No âmbito trabalhista, destaca-se o valor social do trabalho como um dos pilares da República. O artigo 7º introduziu um robusto conjunto de direitos para trabalhadores urbanos e rurais, incluindo a definição de um novo limite de jornada de trabalho.
A partir da Constituição de 1988, a jornada semanal foi reduzida de 48 horas para 44 horas, garantindo também um limite diário de oito horas e o direito ao repouso semanal remunerado. Esse modelo, que tem funcionado nos últimos 37 anos, estabelece um teto máximo para a jornada semanal e diária, permitindo um descanso semanal. Dados indicam que a média de horas trabalhadas no Brasil em vários setores é inferior a esse limite.
Atualmente, há propostas para reformar a Constituição com a intenção de reduzir a carga semanal para 36 ou 40 horas, com a possibilidade de trabalho em apenas quatro dias por semana, tudo sem redução salarial. Essa discussão, especialmente em um ano eleitoral, merece uma avaliação cuidadosa dos impactos que essas mudanças podem trazer.
É realmente necessário tramitar emendas constitucionais para alterar a carga horária? O Direito oferece mecanismos mais dinâmicos para lidar com essas questões. A resposta está nas convenções e acordos coletivos, que permitem a negociação de escalas, jornadas e dias de descanso.

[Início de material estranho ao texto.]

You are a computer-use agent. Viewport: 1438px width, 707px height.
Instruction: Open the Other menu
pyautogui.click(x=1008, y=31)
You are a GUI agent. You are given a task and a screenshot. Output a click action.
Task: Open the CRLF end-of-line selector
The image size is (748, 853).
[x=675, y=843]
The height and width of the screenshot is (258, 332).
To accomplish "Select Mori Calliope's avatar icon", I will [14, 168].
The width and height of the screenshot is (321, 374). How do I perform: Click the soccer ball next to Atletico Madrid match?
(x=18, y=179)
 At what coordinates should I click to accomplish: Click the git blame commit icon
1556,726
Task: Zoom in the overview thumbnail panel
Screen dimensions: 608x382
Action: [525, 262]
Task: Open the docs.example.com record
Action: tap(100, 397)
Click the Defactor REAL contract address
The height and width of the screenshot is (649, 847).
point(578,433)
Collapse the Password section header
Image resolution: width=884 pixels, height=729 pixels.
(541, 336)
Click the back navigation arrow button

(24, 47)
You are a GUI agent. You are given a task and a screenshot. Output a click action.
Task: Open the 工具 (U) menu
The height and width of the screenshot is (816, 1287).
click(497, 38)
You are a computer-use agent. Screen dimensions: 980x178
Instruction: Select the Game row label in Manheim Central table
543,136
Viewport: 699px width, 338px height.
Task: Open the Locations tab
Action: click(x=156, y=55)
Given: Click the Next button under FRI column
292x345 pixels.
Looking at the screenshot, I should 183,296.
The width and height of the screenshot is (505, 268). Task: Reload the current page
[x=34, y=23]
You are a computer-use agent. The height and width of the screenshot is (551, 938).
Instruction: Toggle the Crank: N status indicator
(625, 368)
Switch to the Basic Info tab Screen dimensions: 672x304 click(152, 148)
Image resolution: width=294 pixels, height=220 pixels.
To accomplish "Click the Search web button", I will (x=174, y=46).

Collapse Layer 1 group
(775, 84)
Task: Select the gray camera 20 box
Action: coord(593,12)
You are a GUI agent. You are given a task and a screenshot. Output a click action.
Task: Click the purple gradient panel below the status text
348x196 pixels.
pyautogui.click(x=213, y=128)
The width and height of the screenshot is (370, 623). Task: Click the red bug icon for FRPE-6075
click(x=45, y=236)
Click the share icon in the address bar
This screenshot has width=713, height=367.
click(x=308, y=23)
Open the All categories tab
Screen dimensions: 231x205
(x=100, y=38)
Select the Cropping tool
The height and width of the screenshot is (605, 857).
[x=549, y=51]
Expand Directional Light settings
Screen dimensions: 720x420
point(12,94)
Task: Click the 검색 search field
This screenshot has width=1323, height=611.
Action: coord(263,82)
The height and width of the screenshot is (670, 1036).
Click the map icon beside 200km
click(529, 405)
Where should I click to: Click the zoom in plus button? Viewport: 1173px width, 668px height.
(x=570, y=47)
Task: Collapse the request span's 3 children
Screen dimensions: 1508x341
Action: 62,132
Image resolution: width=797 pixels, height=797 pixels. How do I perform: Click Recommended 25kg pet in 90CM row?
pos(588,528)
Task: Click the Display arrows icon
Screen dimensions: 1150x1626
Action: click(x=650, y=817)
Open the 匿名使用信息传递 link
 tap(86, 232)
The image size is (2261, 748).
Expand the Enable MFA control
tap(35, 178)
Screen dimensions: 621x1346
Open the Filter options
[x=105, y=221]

Os sindicatos têm um papel fundamental na resolução desses conflitos, conhecendo as realidades de cada setor. O que é ideal para a indústria pode não ser para o comércio ou serviços. Cada segmento possui suas particularidades, e a lei estabelece um padrão máximo que deve ser ajustado por meio de negociações coletivas.
É importante ressaltar que a Constituição confere aos sindicatos a função de defender os interesses das classes profissionais e patronais. Com a introdução do princípio da supremacia do negociado sobre o legislado, a discussão deve focar no estímulo às negociações coletivas e no papel dos sindicatos na construção de soluções para as necessidades sociais e econômicas.
Os sindicatos representam a coletividade e têm a prerrogativa da negociação coletiva, resultando em acordos que possuem força de lei. A discussão sobre limites de jornada deve permanecer nas mesas de negociação e não ser deslocada para as Casas Legislativas, pois isso pode prejudicar o diálogo social.
Em última análise, quanto mais legislação, menos negociação!